Department of Computer Science, University of Vermont, Burlington, Vermont, United States of America.
PLoS One. 2012;7(11):e49901. doi: 10.1371/journal.pone.0049901. Epub 2012 Nov 14.
Widespread unexplained variations in clinical practices and patient outcomes suggest major opportunities for improving the quality and safety of medical care. However, there is little consensus regarding how to best identify and disseminate healthcare improvements and a dearth of theory to guide the debate. Many consider multicenter randomized controlled trials to be the gold standard of evidence-based medicine, although results are often inconclusive or may not be generally applicable due to differences in the contexts within which care is provided. Increasingly, others advocate the use "quality improvement collaboratives", in which multi-institutional teams share information to identify potentially better practices that are subsequently evaluated in the local contexts of specific institutions, but there is concern that such collaborative learning approaches lack the statistical rigor of randomized trials. Using an agent-based model, we show how and why a collaborative learning approach almost invariably leads to greater improvements in expected patient outcomes than more traditional approaches in searching simulated clinical fitness landscapes. This is due to a combination of greater statistical power and more context-dependent evaluation of treatments, especially in complex terrains where some combinations of practices may interact in affecting outcomes. The results of our simulations are consistent with observed limitations of randomized controlled trials and provide important insights into probable reasons for effectiveness of quality improvement collaboratives in the complex socio-technical environments of healthcare institutions. Our approach illustrates how modeling the evolution of medical practice as search on a clinical fitness landscape can aid in identifying and understanding strategies for improving the quality and safety of medical care.

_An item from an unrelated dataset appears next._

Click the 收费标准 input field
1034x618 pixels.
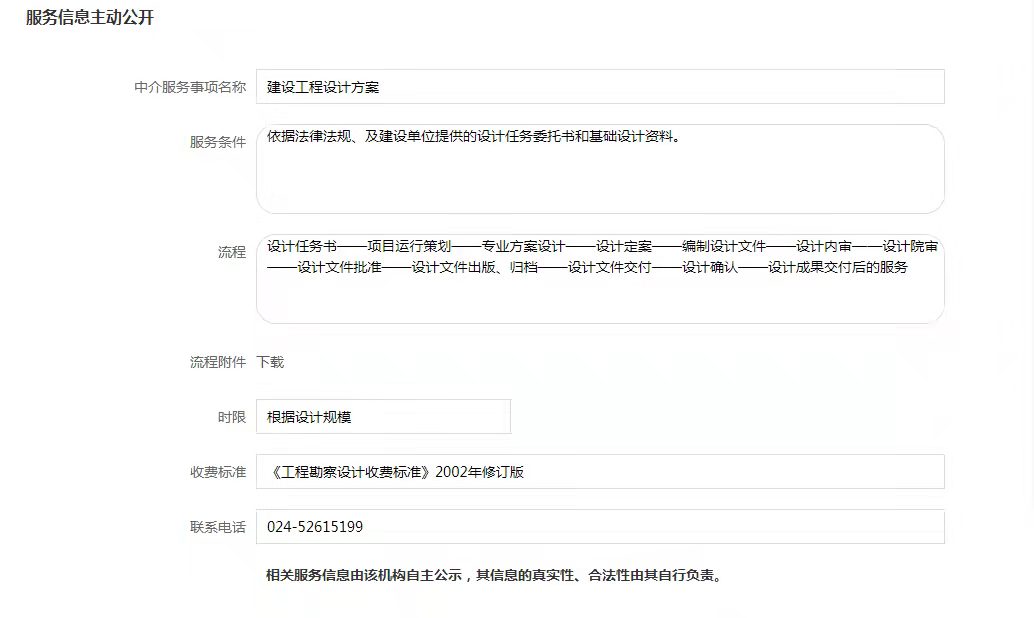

广泛存在的临床实践和患者结局方面的无法解释的差异表明,有很大的机会可以提高医疗保健的质量和安全性。然而,关于如何最好地确定和传播医疗保健的改进措施,以及缺乏理论来指导这一辩论,人们的共识很少。许多人认为多中心随机对照试验是循证医学的金标准,尽管由于提供护理的环境存在差异,结果往往不确定,或者可能不具有普遍性。越来越多的人提倡使用“质量改进合作”,其中多机构团队共享信息,以确定可能更好的实践,然后在特定机构的具体背景下对这些实践进行评估,但有人担心这种协作学习方法缺乏随机试验的统计学严谨性。我们使用基于代理的模型,展示了协作学习方法如何以及为什么几乎总是会导致预期患者结局的改善,优于在搜索模拟临床适应度景观时使用更传统的方法。这是由于统计能力的提高和对治疗方法的更依赖于背景的评估相结合,尤其是在复杂的地形中,一些实践组合可能会相互作用,从而影响结果。我们的模拟结果与随机对照试验的观察到的局限性一致,并为理解质量改进合作在医疗机构复杂的社会技术环境中的有效性提供了重要的见解。我们的方法说明了如何将医疗实践的演变建模为对临床适应度景观的搜索,从而有助于确定和理解提高医疗保健质量和安全性的策略。